Task requirements: In the entries below, how many lines contain the string "Send"? Give only the number.

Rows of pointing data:
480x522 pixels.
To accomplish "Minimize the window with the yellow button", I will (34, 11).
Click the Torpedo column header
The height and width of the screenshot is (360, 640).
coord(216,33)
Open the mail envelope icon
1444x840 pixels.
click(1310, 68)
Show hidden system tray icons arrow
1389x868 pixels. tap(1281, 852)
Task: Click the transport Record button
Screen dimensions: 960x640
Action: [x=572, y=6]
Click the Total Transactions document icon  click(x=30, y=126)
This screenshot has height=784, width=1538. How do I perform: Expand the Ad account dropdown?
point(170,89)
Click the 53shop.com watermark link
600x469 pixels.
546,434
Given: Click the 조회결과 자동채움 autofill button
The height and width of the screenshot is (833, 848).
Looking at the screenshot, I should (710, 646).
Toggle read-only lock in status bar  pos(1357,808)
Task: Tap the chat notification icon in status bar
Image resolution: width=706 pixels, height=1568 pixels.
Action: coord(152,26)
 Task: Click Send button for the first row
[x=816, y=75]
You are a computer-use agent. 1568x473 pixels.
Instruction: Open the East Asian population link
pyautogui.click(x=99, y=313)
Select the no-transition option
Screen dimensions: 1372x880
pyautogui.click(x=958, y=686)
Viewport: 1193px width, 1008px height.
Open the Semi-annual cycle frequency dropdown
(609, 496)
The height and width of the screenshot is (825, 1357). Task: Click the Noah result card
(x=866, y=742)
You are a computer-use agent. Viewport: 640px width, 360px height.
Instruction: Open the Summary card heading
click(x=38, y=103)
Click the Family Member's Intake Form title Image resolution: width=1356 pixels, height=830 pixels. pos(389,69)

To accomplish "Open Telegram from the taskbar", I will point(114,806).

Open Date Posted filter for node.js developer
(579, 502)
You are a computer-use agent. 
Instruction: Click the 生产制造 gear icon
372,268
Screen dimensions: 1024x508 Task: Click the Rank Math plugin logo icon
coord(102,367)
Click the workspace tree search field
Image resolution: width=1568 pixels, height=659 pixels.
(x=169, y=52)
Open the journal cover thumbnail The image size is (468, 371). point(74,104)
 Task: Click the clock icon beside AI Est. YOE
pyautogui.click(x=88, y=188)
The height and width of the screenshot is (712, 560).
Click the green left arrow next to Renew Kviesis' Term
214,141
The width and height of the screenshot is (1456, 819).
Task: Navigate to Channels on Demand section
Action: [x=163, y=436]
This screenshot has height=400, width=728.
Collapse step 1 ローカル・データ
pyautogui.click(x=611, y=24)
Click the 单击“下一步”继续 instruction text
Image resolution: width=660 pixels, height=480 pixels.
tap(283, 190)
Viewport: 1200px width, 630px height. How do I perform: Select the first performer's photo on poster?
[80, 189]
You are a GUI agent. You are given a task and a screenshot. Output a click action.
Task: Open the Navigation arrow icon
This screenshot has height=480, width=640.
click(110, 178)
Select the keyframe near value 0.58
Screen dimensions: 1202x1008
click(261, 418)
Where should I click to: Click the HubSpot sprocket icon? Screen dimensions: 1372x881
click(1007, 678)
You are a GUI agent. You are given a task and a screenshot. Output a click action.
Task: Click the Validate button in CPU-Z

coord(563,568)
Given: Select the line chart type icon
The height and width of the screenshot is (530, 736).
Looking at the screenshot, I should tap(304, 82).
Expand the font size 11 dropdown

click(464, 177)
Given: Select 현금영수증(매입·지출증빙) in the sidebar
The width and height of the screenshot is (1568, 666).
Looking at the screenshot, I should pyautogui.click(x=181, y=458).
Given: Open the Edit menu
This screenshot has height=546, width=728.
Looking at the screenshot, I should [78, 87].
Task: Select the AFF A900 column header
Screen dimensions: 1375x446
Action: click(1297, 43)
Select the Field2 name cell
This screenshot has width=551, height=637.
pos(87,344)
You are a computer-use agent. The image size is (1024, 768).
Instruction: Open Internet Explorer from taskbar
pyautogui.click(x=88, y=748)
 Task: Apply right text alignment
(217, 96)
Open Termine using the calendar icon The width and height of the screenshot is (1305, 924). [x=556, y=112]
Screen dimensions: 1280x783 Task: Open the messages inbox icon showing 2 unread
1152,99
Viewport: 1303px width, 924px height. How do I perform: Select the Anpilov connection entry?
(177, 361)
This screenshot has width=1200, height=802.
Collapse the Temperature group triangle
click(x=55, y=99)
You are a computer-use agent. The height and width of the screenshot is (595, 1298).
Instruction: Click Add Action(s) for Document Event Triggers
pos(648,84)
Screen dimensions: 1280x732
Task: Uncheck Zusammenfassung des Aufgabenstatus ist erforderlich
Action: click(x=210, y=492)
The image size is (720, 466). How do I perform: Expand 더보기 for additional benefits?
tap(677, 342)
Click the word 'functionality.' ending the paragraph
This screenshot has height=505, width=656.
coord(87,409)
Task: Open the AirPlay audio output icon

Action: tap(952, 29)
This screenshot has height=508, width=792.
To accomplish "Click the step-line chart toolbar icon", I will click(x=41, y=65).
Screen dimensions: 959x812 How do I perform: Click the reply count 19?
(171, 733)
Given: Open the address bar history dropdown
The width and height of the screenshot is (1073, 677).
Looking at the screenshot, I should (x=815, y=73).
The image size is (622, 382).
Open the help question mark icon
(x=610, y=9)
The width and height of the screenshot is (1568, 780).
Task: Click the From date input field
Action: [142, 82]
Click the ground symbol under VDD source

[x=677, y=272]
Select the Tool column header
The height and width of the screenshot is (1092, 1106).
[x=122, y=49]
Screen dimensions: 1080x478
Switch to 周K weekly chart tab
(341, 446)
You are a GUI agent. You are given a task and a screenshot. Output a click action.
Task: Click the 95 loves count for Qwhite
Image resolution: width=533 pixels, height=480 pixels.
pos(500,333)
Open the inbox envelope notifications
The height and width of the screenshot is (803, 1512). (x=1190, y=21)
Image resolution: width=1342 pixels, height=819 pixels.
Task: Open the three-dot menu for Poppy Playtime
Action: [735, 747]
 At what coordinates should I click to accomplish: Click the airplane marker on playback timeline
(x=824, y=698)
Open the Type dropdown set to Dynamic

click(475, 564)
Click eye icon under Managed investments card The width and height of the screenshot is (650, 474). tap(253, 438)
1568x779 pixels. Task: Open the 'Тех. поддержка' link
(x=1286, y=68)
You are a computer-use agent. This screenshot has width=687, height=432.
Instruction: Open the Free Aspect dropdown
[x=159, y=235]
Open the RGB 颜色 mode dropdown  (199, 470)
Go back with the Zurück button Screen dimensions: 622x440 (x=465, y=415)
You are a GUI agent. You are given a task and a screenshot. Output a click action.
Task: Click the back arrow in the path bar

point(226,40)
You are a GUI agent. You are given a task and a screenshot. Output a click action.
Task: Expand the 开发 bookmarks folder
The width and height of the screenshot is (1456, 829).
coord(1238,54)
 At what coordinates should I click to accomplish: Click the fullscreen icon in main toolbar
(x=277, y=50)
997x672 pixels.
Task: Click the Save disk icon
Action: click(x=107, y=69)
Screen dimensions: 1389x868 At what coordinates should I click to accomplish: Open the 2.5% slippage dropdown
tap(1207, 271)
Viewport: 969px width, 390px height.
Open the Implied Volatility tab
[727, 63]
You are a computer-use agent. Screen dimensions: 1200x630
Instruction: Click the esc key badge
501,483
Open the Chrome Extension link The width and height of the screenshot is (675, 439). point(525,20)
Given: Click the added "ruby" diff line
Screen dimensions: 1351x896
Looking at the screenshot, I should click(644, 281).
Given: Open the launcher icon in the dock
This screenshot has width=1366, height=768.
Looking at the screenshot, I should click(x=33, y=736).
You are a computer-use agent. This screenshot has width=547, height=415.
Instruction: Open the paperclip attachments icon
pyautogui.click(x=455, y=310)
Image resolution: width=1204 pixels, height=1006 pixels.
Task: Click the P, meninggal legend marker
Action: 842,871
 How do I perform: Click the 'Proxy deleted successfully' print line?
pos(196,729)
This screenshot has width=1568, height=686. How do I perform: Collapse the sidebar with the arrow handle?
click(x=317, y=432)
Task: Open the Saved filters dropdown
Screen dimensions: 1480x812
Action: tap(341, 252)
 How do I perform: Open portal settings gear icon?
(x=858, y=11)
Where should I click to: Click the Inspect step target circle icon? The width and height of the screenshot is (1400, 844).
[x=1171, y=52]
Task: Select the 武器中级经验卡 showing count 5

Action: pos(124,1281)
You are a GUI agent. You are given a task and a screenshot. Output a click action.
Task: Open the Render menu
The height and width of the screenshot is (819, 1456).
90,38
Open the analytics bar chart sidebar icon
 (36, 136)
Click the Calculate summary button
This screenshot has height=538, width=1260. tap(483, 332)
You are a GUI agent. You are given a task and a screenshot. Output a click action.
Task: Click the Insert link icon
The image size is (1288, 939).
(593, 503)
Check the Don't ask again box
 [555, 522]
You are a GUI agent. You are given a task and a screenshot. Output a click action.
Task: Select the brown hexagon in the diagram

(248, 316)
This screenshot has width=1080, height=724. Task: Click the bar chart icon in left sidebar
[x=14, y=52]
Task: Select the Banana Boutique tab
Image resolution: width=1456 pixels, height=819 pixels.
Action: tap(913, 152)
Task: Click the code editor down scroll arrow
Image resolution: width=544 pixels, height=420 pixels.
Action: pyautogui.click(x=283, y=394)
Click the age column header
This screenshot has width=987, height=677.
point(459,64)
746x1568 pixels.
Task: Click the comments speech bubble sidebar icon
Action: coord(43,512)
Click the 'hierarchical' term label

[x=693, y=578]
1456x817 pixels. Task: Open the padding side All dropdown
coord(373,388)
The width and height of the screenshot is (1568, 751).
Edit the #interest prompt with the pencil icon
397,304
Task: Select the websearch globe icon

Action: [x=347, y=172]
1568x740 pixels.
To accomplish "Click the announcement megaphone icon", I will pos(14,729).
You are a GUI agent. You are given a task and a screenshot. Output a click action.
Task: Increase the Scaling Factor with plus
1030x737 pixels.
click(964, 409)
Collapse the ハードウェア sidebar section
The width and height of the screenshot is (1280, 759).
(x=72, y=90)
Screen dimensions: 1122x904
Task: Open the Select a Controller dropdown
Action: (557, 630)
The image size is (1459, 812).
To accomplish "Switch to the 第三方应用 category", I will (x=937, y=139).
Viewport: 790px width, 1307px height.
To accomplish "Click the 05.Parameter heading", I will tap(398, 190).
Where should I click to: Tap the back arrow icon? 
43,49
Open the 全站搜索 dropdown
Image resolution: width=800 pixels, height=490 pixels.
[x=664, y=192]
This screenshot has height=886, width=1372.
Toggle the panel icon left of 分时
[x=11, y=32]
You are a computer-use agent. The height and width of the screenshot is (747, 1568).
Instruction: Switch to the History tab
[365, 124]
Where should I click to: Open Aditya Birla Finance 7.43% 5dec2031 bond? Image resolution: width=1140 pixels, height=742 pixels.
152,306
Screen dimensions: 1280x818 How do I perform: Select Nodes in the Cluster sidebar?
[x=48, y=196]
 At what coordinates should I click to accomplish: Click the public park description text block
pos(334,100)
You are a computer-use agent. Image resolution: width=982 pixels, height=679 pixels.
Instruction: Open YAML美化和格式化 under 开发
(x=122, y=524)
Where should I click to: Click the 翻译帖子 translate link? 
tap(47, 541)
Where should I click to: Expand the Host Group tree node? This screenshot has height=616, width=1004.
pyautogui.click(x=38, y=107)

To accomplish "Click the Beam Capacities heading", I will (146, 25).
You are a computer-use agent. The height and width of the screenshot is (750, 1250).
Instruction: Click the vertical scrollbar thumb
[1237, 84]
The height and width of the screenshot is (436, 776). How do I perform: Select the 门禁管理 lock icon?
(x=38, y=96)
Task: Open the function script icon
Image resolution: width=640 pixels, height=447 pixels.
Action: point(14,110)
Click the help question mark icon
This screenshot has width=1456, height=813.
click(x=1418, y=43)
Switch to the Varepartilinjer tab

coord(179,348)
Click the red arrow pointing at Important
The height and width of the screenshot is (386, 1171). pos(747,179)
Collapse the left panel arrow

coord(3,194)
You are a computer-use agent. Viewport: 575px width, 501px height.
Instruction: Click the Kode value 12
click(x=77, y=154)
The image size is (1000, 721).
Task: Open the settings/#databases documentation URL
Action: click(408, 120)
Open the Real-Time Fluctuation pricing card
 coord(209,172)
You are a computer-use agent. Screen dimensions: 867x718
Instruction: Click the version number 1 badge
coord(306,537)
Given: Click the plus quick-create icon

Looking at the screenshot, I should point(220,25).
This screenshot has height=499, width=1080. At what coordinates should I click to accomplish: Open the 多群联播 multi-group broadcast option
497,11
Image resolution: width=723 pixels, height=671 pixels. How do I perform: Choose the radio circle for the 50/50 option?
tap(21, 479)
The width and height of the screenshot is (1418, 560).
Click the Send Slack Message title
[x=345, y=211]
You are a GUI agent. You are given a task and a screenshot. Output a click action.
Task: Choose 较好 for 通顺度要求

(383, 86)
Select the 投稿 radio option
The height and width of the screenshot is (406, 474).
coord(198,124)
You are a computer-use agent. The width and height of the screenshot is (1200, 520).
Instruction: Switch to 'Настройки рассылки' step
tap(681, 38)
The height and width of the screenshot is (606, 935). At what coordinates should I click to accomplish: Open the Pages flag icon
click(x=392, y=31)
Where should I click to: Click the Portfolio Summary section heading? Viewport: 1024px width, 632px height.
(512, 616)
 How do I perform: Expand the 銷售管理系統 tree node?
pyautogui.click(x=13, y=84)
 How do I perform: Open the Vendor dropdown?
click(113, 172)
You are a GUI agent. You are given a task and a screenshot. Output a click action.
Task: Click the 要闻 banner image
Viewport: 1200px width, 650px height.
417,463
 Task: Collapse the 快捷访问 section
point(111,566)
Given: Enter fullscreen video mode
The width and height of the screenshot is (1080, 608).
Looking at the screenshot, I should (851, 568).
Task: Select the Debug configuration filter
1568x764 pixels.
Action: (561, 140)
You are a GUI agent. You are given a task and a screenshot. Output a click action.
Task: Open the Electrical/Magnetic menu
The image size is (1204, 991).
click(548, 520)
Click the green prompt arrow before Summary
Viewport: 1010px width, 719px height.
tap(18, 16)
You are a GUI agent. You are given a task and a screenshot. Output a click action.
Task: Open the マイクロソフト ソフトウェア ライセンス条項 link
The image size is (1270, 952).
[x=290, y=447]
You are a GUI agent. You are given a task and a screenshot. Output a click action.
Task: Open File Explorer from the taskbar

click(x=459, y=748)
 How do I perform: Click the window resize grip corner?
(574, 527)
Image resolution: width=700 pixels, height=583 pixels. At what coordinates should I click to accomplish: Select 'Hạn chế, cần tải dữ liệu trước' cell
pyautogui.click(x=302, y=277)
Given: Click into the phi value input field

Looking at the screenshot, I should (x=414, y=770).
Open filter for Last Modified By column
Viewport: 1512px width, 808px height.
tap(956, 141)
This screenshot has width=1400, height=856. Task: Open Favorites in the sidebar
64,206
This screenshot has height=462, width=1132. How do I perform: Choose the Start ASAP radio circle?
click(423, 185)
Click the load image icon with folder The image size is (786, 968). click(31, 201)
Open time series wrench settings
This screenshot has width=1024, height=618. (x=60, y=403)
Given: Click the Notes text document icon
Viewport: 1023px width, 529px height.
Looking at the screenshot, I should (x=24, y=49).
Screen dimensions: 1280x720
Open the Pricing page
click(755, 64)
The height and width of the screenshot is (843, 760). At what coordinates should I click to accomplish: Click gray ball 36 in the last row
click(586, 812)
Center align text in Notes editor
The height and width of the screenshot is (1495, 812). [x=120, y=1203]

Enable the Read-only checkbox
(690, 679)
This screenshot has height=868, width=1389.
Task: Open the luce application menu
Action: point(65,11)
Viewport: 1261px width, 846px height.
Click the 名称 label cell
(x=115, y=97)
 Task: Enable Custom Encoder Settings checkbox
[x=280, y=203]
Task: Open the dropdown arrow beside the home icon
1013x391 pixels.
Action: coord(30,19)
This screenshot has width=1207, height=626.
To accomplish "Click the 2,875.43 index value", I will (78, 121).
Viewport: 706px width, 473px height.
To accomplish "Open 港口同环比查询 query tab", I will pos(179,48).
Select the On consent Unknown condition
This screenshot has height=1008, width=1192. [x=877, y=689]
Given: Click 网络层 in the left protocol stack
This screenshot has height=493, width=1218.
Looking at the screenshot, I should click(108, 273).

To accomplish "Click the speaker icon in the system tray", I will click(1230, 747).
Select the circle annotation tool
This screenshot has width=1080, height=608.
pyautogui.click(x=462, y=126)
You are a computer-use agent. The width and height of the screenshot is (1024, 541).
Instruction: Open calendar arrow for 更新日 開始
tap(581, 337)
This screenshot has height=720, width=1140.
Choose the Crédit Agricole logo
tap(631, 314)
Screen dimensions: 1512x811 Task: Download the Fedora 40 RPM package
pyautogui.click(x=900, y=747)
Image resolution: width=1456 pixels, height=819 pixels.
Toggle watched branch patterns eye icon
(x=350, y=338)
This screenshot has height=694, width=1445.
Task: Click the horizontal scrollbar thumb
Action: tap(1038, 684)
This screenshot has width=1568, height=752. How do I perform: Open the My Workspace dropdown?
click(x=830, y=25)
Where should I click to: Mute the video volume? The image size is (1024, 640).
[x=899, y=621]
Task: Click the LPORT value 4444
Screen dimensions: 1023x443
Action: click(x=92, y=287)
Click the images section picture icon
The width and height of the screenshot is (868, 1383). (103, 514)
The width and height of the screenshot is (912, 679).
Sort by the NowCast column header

Task answer: 2